Our system has the potential to be used both in vivo and in vitro to combat MRSA planktonic cells and biofilms. Many bacteria produce biofilms, which are collections of cells attached to a surface and the extracellular matrix that encases these cells (11). Biofilms provide protection to the bacteria within and are often resistant to antibiotic treatment, which further compounds the issue of antibiotic resistance (12). One possible solution is the use of antimicrobial peptides such as garvicin KS, which have been shown to be more effective towards biofilms than traditional antibiotics (13). Our three module system first uses quorum sensing to detect AIP produced by MRSA biofilms and planktonic cells. Detection of AIP simultaneously triggers chemotaxis and the production of garvicin KS. The use of chemotaxis allows our E. coli to seek out and move towards biofilms and planktonic cells, releasing garvicin KS near the source and maximizing effectiveness. Potential applications of the system include detecting and killing MRSA infections in the body as well as disinfecting medical or sports equipment.

References

  1. Staphylococcal infections [Internet]. Merck Manuals; [updated 2017 Sept; cited 2019 Jun 28]. Available from: https://www.merckmanuals.com/professional/infectious-diseases/gram-positive-cocci/staphylococcal-infections
  2. Staph infections can kill [Internet]. Centers for Disease Control and Prevention (US); [updated 2019 Mar 22; cited 2019 Jun 28]. Available from: https://www.cdc.gov/vitalsigns/staph/index.html">https://www.cdc.gov/vitalsigns/staph/index.html
  3. Hwang IY, Tan MH, Koh E, Ho CL, Poh CL, Chang MW. Reprogramming microbes to be pathogen-seeking killers. ACS Synth Biol. 2013;3(4):228-237.

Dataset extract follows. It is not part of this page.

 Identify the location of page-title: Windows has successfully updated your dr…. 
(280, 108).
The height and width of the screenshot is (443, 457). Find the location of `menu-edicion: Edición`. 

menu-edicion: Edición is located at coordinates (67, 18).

  4. Rutherford ST, Bassler, B. L. Bacterial quorum sensing: its role in virulence and possibilities for its control. Cold Spring Harb Perspect Med. 2012;2(11).
  5. Tan L, Li SR, Jiang B, Hu, XM, Li S. Therapeutic targeting of the Staphylococcus aureus accessory gene regulator (agr) system. Front Microbiol. 2018;9(55).
  6. Cheung AL, Zhang G. Global regulation of virulence determinants in Staphylococcus aureus by the SarA protein family. Front Biosci. 2002;7:1825-1842.
  7. Wang Y, Chen CL, Iijima M. Signaling mechanisms for chemotaxis. Dev Growth Differ. 2011;53(4):495-502.
  8. Chi H, Holo H. Synergistic antimicrobial activity between the broad spectrum bacteriocin garvicin KS and nisin, farnesol, and polymyxin B against Gram-positive and Gram-negative bacteria. Curr Microbiol. 2018;75(3):272-277.
  9. Ovchinnikov KV, Chi H, Mehmeti I, Holo H, Nes IF, Diep, DB. Novel group of leaderless multipeptide bacteriocins from Gram-positive bacteria. Appl Environ Microbiol. 2016;82(17):5216-5224.
  10. Han S, Machhi S, Berge M, Xi G, Linke T, Schoner R. Novel signal peptides improve the secretion of recombinant Staphylococcus aureus alpha toxin H35L in Escherichia coli. AMB Expr. 2017;7(93).
  11. Lopez D, Vlamakis H, Kolter R. (2010). Biofilms. Cold Spring Harb Perspect Biol. 2010;2(7).
  12. Ciofu O, Rojo-Molinero E, Macia MD, Oliver A. (2017). Antibiotic treatment of biofilm infections. APMIS. 2017;125(4).
  13. Mathur H, Field D, Rea MC, Cotter PD, Hill C, Ross RP. (2018). Fighting biofilms with lantibiotics and other groups of bacteriocins. NPJ Biofilms Microbiomes. 2018;4.